§ **Exercise directions**:
In the entries below, copy out every line starting at the one containing "Image resolution: width=864" and ending at the one containing "tap(859, 173)", both included.

§ **Collected data entries**:
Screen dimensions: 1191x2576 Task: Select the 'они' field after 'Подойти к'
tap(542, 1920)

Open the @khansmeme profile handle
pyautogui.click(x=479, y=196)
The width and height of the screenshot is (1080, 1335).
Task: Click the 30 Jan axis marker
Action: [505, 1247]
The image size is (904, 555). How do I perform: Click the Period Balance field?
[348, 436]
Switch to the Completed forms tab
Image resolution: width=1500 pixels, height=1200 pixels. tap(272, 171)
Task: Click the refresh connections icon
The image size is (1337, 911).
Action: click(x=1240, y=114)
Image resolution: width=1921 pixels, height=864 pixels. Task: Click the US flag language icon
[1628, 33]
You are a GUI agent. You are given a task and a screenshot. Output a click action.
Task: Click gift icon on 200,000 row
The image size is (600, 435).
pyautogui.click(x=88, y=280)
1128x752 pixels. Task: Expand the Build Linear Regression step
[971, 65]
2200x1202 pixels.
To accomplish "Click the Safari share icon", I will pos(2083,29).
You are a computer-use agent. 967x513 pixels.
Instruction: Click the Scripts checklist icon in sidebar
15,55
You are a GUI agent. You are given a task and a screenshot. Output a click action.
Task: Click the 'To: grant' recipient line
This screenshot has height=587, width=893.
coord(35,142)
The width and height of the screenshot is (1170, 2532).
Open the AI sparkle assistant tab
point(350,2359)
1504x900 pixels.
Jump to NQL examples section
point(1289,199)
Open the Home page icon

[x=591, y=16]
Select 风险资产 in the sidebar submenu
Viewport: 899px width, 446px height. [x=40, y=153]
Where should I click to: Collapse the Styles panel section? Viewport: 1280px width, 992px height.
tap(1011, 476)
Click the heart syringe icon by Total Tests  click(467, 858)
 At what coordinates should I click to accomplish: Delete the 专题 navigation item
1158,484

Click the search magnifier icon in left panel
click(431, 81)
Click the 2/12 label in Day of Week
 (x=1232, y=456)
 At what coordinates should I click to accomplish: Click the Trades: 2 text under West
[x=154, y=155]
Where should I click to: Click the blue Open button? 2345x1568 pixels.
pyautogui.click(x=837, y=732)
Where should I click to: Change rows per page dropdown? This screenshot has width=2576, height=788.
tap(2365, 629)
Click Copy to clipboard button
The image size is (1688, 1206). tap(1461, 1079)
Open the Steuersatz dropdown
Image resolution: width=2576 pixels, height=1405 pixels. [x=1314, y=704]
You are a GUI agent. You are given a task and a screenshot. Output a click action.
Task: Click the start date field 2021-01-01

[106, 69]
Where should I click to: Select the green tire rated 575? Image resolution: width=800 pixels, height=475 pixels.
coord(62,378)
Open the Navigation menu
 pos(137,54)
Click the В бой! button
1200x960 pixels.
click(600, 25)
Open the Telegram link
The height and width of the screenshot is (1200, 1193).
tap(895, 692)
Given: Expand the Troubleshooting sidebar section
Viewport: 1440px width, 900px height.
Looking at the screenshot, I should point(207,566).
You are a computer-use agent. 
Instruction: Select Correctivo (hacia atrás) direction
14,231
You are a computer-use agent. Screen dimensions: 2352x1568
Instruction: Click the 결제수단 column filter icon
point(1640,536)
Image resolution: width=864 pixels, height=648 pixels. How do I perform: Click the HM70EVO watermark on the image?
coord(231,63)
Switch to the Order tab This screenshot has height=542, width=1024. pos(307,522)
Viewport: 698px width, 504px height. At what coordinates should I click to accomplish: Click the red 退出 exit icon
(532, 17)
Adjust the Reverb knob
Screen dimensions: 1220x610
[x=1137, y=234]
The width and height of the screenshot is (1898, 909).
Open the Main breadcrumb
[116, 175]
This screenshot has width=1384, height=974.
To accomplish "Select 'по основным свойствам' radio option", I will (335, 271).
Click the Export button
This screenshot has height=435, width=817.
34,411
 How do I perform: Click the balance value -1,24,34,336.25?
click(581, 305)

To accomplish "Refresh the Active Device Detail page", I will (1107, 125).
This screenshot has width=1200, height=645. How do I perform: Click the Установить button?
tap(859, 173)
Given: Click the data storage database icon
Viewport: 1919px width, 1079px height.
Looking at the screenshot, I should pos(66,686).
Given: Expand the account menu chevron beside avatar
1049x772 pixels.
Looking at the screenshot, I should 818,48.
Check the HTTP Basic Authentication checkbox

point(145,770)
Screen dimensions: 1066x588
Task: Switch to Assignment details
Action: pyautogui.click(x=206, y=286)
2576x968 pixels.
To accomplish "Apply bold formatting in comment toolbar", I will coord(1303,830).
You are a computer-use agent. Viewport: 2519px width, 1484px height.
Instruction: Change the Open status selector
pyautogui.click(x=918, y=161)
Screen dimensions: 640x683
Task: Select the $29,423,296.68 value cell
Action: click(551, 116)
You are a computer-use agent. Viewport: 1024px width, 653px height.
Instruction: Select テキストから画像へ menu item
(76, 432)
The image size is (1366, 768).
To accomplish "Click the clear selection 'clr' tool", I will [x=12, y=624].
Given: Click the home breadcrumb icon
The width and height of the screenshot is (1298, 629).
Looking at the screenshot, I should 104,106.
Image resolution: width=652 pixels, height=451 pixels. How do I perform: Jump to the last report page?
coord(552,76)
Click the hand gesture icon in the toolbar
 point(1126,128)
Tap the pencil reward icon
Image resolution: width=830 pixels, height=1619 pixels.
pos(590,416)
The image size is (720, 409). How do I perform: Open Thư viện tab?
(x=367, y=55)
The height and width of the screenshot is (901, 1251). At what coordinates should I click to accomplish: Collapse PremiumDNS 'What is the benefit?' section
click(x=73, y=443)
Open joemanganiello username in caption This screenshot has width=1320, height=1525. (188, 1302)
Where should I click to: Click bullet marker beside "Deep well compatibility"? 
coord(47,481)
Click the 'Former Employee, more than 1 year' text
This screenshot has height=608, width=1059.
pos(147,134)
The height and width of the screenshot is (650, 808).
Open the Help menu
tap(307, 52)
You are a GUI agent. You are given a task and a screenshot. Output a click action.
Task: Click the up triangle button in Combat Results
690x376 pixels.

§ **The response**:
Image resolution: width=864 pixels, height=648 pixels. How do I perform: Click the HM70EVO watermark on the image?
coord(231,63)
Switch to the Order tab This screenshot has height=542, width=1024. pos(307,522)
Viewport: 698px width, 504px height. At what coordinates should I click to accomplish: Click the red 退出 exit icon
(532, 17)
Adjust the Reverb knob
Screen dimensions: 1220x610
[x=1137, y=234]
The width and height of the screenshot is (1898, 909).
Open the Main breadcrumb
[116, 175]
This screenshot has width=1384, height=974.
To accomplish "Select 'по основным свойствам' radio option", I will (335, 271).
Click the Export button
This screenshot has height=435, width=817.
34,411
 How do I perform: Click the balance value -1,24,34,336.25?
click(581, 305)

To accomplish "Refresh the Active Device Detail page", I will (1107, 125).
This screenshot has width=1200, height=645. How do I perform: Click the Установить button?
tap(859, 173)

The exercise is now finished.